Before the end of the Cold War, there were plenty of what-if movies. One such was The Hunt for Red October. The Russian sub commander was Sean Connery; Alec Baldwin was a CIA analyst and professor at the Naval Academy. Rock Hudson played a Navy commander in Ice Station Zebra. Clint Eastwood was a Marine sergeant in Heartbreak Ridge. Many of the James Bond movies portrayed the Russians not playing nice, and three of those Bond guys – Connery, Roger Moore and Pierce Brosnan – were all poster boys. They all had the rank of Royal Navy Commander. During the height of the Cold War in the early 60s, it was illegal in the Soviet Union to show any of the Bond movies. Guess the Russians didn’t want their repressed population to know how good looking the competition was on the other side of the Berlin Wall.

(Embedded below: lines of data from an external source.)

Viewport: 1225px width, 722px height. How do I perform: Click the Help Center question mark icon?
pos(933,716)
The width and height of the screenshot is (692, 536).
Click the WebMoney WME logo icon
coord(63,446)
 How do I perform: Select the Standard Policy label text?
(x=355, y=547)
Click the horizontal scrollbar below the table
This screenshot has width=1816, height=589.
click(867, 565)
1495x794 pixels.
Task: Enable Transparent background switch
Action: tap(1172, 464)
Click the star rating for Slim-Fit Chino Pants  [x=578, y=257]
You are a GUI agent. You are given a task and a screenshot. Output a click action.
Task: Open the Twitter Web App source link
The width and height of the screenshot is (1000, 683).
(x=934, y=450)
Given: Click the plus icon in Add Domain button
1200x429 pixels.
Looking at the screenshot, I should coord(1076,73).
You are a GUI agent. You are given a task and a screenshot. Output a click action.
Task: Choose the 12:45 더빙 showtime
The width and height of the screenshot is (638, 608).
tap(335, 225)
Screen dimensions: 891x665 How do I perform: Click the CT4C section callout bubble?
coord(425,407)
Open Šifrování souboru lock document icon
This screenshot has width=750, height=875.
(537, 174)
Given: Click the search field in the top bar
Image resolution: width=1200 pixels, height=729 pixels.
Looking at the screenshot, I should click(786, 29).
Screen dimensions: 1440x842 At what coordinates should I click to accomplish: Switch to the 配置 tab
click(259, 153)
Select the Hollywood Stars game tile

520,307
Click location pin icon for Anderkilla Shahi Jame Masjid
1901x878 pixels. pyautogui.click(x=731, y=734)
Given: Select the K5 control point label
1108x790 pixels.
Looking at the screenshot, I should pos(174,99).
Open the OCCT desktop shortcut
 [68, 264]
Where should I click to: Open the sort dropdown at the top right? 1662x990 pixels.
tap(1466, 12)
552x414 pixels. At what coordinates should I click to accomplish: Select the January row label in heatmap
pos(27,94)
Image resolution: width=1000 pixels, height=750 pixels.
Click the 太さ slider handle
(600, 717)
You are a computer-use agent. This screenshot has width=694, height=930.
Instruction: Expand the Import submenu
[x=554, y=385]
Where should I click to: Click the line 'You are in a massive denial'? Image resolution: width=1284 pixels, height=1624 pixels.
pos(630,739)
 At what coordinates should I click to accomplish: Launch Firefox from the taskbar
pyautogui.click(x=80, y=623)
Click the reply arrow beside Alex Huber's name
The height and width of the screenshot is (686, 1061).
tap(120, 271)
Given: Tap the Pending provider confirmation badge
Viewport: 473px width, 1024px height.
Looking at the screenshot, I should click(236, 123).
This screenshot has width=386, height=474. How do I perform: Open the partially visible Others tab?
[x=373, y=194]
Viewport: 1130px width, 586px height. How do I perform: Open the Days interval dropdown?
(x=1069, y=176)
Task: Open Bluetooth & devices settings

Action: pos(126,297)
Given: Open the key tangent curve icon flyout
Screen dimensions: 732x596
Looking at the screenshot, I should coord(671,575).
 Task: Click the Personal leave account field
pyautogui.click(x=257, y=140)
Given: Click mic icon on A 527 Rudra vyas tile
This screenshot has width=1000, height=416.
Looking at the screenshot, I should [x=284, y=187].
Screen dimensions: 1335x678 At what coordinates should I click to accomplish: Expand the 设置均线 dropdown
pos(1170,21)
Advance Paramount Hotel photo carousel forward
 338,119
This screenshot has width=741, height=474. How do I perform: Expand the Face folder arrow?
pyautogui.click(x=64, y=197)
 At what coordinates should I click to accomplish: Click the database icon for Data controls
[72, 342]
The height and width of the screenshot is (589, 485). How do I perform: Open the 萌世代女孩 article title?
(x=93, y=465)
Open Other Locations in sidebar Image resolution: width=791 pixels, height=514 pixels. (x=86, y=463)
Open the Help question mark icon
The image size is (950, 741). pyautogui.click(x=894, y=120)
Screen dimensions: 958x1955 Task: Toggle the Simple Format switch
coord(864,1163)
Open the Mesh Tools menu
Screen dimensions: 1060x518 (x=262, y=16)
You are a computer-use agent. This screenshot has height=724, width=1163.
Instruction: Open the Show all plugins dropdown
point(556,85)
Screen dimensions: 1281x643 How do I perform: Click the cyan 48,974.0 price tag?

In more recent films, Ben Affleck and Josh Hartnett portrayed stud Navy airmen in Pearl Harbor. Denzel Washington was second-in-command on the sub and movie of the same name, Crimson Tide.
The era of the Vietnam War wasn’t a particularly huggy-kissy part of our nation’s history, but what you saw on the evening news each day was American soldiers flame throwing villages. The Navy must have gotten those guys over there, but what else?
The Navy SEALs have been portrayed (justifiably) as gut-busting heroes who would willingly throw themselves head first off a bridge to complete a mission. And it was the SEALs’ all-star team, SEAL Team Six, that took out Osama Bin Laden. That warranted a mention or two.
So there you have it. For the Army football team to finally overcome Navy, it just doesn’t need to improve its roster. The Black Knights need an agent.